(Listing for locating displayed items)
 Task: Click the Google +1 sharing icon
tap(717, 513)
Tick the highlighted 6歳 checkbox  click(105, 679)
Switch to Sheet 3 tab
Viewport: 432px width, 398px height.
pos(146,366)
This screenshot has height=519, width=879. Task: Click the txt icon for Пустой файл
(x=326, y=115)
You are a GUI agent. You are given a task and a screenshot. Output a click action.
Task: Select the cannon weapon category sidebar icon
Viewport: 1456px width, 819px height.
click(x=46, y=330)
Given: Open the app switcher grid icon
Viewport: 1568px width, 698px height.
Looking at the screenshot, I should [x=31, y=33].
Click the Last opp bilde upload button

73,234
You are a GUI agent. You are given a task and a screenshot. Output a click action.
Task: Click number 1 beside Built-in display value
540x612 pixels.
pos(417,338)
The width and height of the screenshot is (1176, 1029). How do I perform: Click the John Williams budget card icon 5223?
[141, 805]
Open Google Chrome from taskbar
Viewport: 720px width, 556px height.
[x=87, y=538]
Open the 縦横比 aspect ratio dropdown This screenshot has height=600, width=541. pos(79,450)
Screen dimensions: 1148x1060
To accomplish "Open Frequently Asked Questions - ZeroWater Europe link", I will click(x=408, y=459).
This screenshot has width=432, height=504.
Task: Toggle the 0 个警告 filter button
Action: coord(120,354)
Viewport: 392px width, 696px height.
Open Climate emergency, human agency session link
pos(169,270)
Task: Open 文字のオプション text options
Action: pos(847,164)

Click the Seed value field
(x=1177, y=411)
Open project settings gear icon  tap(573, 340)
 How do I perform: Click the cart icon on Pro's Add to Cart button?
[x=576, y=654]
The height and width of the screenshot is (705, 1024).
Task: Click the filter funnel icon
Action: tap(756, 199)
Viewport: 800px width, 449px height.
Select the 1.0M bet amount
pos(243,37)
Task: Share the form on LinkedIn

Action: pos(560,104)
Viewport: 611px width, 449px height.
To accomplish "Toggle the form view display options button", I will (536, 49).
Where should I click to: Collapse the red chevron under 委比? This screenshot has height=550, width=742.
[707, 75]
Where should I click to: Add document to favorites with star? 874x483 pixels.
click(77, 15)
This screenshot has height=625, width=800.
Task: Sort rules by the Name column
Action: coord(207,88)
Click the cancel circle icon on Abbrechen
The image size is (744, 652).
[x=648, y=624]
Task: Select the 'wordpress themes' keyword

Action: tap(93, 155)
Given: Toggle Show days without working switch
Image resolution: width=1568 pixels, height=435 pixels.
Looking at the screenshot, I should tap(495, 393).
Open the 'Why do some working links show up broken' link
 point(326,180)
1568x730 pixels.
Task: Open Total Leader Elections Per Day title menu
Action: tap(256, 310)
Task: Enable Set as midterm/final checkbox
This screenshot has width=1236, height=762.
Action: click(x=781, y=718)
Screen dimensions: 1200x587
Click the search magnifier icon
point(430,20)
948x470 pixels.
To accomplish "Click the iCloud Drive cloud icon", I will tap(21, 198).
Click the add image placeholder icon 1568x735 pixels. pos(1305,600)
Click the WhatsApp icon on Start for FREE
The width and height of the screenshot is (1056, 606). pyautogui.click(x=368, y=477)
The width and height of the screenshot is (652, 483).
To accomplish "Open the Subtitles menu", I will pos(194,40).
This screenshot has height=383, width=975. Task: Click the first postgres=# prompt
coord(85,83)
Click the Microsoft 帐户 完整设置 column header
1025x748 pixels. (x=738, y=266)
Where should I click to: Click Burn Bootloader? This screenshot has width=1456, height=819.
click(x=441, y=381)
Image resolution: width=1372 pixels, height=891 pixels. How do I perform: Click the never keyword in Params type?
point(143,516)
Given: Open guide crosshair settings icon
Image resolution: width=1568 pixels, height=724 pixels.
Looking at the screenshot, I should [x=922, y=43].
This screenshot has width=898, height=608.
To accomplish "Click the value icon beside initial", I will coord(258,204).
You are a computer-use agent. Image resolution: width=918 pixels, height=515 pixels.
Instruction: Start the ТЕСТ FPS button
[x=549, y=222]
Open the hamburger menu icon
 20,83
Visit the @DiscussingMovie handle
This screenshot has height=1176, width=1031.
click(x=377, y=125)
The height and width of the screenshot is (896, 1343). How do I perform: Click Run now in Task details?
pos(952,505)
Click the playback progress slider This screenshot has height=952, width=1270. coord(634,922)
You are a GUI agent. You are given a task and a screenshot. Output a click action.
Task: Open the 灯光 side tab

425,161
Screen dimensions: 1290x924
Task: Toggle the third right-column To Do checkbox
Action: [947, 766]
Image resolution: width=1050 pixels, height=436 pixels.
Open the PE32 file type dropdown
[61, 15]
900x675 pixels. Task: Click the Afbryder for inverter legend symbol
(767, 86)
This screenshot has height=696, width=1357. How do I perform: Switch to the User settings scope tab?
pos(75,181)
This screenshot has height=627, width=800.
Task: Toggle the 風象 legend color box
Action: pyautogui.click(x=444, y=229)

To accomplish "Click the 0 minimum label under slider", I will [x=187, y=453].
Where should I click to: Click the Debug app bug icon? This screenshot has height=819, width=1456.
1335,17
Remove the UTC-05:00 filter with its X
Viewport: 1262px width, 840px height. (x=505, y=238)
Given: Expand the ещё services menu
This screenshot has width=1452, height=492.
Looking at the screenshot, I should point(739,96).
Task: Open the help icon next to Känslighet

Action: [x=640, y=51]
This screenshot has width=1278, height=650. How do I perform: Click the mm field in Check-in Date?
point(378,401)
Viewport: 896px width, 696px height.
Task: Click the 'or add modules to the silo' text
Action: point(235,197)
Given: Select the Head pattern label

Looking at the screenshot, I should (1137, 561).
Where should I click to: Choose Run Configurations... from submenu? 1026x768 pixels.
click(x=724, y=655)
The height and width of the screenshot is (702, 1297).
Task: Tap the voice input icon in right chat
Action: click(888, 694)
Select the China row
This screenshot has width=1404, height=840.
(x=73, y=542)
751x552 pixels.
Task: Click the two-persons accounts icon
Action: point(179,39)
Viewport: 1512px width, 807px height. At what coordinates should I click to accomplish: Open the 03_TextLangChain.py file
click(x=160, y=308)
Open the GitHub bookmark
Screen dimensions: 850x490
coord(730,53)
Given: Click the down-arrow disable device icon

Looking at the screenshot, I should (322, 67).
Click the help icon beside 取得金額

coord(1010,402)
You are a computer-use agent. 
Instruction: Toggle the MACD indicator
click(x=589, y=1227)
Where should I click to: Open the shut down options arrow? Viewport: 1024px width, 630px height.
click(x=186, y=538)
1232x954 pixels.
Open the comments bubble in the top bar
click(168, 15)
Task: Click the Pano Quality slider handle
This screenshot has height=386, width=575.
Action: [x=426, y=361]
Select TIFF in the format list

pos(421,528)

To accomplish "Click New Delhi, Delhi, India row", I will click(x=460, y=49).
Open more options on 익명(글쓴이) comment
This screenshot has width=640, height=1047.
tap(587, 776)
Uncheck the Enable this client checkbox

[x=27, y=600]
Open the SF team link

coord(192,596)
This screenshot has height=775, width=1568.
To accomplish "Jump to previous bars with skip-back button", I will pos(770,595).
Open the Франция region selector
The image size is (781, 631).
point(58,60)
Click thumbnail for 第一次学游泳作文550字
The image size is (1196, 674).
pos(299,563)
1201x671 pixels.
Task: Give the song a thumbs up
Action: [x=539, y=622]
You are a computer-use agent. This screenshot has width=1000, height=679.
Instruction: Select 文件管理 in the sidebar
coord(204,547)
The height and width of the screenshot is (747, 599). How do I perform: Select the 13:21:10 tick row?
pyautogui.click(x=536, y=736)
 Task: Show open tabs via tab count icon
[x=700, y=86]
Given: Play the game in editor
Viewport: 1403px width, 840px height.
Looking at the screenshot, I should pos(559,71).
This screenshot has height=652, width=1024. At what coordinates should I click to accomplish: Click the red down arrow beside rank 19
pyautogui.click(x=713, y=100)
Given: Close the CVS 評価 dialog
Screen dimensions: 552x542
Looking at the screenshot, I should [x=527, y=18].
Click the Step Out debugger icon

**Instructions to follow:** Rewrite the part of the listing that opens with the line containing "Click the Seed value field" and closes with the line containing "Action: tap(756, 199)", putting "cog" in place of "gear" and keeping everything else the same.

**Output:**
Click the Seed value field
(x=1177, y=411)
Open project settings cog icon  tap(573, 340)
 How do I perform: Click the cart icon on Pro's Add to Cart button?
[x=576, y=654]
The height and width of the screenshot is (705, 1024).
Task: Click the filter funnel icon
Action: tap(756, 199)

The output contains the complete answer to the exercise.